Honestly, I didn’t walk into this film with too many expectations. I thought it’d be another typically comedy with where parents try to interfere with their child’s sex life with weak punches and stereotypical jokes. But ‘Blockers’ definitely proved me wrong. I was surprised with a pure, light-hearted and genuinely happy movie that just makes you smile from start to end. The movie is filled with gags, amazing physical humour, pratfalls, and moments that will make you laugh, hold your head and go ‘Oh shit!’ and maybe even shed a tear, all while keeping a huge smile on your face.
The film revolves around 3 teenage girls (who’ve been best friends since the first day of school): Julie (Kathryn Newton), Kayla (Geraldine Viswanathan), and Sam (Gideon Adlon) who make a ‘sexpact’ i.e. to have sex with their partners on prom night. Julie has a longtime boyfriend, Austin (Graham Phillips). Kayla has no boyfriend and picks out her target seemingly at random from the cafeteria: Connor (Miles Robbins), the Chef, for his habit of cooking a wide variety of drugs into food and Sam picks out a nerdy boy Chad (Jimmy Bellinger), though she’s attracted to another – Angelica (Ramona Young). Their parents: Julie’s single mother Lisa (Leslie Mann), Kayla’s father (John Cena) and Sam’s biological father Hunter (Ike Barinholtz) set out on a beer-filled mission to stop them from completing this mission. The rest, you should really watch the movie and enjoy.
Director Kay Cannon (who wrote the ‘Pitch perfect’ movies) does well in her directorial debut by always maintaining an amiable and high-spirited feel throughout the film. She allows the actors a lot of room to cut modestly loose, which makes it an even more enjoyable watch. Yes, the movie is shot in Chicago that might as well be a studio lot, with attractive houses that is middle-class only to Hollywood but, honestly, it really doesn’t affect the rhythm of the film.

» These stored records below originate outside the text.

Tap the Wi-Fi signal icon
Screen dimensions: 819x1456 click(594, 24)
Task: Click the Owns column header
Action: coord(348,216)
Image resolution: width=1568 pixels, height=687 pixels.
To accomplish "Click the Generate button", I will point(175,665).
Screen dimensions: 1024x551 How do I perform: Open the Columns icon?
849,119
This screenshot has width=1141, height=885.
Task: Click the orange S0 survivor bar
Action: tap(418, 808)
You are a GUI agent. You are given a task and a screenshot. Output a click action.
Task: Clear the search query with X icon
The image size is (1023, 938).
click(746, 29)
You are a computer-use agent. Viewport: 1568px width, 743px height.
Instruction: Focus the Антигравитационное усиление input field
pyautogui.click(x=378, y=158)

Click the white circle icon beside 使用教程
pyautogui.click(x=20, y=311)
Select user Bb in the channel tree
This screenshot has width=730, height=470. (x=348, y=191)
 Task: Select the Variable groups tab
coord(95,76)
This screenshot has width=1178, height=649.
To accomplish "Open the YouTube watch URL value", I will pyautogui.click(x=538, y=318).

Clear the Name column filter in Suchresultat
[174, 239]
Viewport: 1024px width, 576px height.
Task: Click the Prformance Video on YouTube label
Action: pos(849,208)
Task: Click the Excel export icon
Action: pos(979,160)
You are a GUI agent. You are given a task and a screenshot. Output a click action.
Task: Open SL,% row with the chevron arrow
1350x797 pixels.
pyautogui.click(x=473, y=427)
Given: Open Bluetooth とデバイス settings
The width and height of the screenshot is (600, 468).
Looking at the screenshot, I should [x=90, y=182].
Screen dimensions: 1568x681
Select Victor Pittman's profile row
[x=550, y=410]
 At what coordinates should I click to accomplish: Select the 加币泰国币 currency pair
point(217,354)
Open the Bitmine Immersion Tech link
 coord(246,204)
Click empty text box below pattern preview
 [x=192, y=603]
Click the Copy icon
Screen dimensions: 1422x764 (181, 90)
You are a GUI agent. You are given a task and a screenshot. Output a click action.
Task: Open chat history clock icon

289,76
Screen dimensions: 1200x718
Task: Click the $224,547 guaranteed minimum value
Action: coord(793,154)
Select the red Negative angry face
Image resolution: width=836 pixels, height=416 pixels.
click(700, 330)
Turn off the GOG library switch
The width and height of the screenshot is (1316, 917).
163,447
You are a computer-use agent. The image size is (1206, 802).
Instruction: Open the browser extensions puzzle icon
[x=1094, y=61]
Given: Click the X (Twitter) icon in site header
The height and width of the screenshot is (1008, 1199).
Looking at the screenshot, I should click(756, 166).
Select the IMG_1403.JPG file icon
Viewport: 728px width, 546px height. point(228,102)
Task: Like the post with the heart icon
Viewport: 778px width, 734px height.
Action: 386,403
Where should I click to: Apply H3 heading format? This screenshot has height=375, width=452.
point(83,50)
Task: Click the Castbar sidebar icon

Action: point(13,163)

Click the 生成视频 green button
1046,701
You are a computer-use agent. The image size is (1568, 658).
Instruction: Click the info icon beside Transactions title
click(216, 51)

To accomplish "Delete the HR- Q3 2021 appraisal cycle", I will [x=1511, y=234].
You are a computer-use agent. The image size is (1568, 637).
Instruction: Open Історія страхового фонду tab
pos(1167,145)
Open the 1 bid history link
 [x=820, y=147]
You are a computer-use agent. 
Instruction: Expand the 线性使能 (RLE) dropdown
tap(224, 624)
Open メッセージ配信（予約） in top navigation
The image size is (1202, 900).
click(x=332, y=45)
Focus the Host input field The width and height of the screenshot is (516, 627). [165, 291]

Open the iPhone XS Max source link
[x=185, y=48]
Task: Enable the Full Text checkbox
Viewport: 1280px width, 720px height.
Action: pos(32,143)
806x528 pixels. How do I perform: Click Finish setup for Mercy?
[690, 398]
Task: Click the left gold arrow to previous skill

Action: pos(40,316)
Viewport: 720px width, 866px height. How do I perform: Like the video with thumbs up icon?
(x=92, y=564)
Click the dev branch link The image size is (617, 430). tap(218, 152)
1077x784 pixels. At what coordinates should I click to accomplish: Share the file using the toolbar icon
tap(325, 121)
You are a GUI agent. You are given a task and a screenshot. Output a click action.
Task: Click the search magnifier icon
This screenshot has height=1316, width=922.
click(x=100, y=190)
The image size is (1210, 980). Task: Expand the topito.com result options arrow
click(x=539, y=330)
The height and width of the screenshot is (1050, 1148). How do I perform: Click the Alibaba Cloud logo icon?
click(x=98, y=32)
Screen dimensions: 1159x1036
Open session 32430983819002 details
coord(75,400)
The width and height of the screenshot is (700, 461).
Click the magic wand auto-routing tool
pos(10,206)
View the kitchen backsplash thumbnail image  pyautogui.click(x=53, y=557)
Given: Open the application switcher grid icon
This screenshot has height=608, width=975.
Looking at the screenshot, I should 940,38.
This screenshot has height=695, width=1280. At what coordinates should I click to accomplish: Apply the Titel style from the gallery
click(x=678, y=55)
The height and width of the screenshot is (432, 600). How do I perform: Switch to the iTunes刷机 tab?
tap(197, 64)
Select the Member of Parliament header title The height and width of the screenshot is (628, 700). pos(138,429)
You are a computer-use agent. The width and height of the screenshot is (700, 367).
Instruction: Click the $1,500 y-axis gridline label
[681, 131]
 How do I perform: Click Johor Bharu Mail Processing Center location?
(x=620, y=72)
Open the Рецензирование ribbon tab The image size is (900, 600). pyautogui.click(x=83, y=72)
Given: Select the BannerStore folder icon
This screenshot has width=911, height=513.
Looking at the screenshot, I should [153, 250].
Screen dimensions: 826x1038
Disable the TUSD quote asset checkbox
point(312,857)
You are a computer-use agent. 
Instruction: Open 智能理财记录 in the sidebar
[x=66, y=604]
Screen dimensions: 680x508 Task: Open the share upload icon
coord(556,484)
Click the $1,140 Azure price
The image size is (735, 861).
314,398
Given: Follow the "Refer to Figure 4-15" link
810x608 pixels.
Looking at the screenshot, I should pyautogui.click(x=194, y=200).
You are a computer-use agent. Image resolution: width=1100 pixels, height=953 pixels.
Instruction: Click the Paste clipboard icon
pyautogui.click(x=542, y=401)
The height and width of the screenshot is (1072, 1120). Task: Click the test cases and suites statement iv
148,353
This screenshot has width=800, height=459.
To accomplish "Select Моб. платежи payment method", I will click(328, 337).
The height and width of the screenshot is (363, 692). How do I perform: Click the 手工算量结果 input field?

The screenplay writers, Brian Kehoe and Jim Kehoe, could surely have worked harder, for example, to find another excuse for the parents to find out about the plan rather than Julie leaving her laptop open, but those are only a few specific scenes that result in a riot of unfortunate beer-filled events, brilliant slapstick comedy and John Cena crying. The writers have definitely achieved their purpose: the film is not meant for the audience to use their brains while watching, it is meant to make the audience happy and that’s exactly what it did. The film had feel that is similar to when you watch a film by Jude Apatow. But instead of the children being the source of comedy on this journey of finding the emotional truth in erotic experiences, the film focuses more on the parents, who provide majority of the comic relief in the film.
The children don’t have many comic dialogues apart from Kayla and Connor, who has this distinct way of describing his drugs. Julie and Sara are both delightful, Chad plays his nerdy self until he starts singing and Austin is charming throughout the film. The performances of all 3 parents are the pillar over which the film stands. Hunter is a laughter riot, the eternal youth as he tries to fit in among the teenagers while Lisa, played with comedic willfulness, is the stereotypical mother whose character is built around her backstory – an ambitious college student, who got pregnant early, lives as a single mother and tries to prevent her daughter from following the same fate. Barinholtz and Mann play their roles wonderfully but the stand-out is definitely John Cena as Mitchell, the heft, built, disciplined athlete who tucks in his t-shirt and wears his phone pouch around his waist but is also a dewy-eyed sentimentalist who cries easily. Watching him in every scene was so much fun. Right from the first scene when the three parents drop their daughters for their first day of school and Mitch gets emotional. With his emotional and sweet side, he is also the centre of physical humour in this film.
Apart from the main cast, the supporting actors did provide a few laughs as well. Kayla’s mom Marcie (Sarayu Blue), Sam’s mother Brenda (June Diane Raphael) and her stepfather Frank (Hannibal Buress) plays a small role in the plot of the movie and an even smaller role in the comedy. But Austin’s parents (Gina Gershon and Gary Cole) provide a much larger role in the comic relief in the film. Their raunchy sex life, rather, plays a larger role in the comic relief in the film.
All in all, ‘Blockers’ comes of as an undeniably pure film. The film is not meant to be good cinema; the whole point is to not think so much and simply enjoy the film. Of course it’s predictable and everyone knows what will happen in the end but it’s the journey that makes the film such an enjoyable watch. Kay, Brian and Jim have taken a common premise of an old farce that meets with new traditions and ideas and made it into something fresh and exciting. You may sit back and listen to a few stereotypical jokes but they’re choreographed in a way that make it much more enjoyable. Trust me, I entered thinking it’ll be another typical comedy that will try too hard to be funny but it turned out to be a movie which doesn’t try hard at all but will still guarantee a smile throughout – an absolute delight to watch.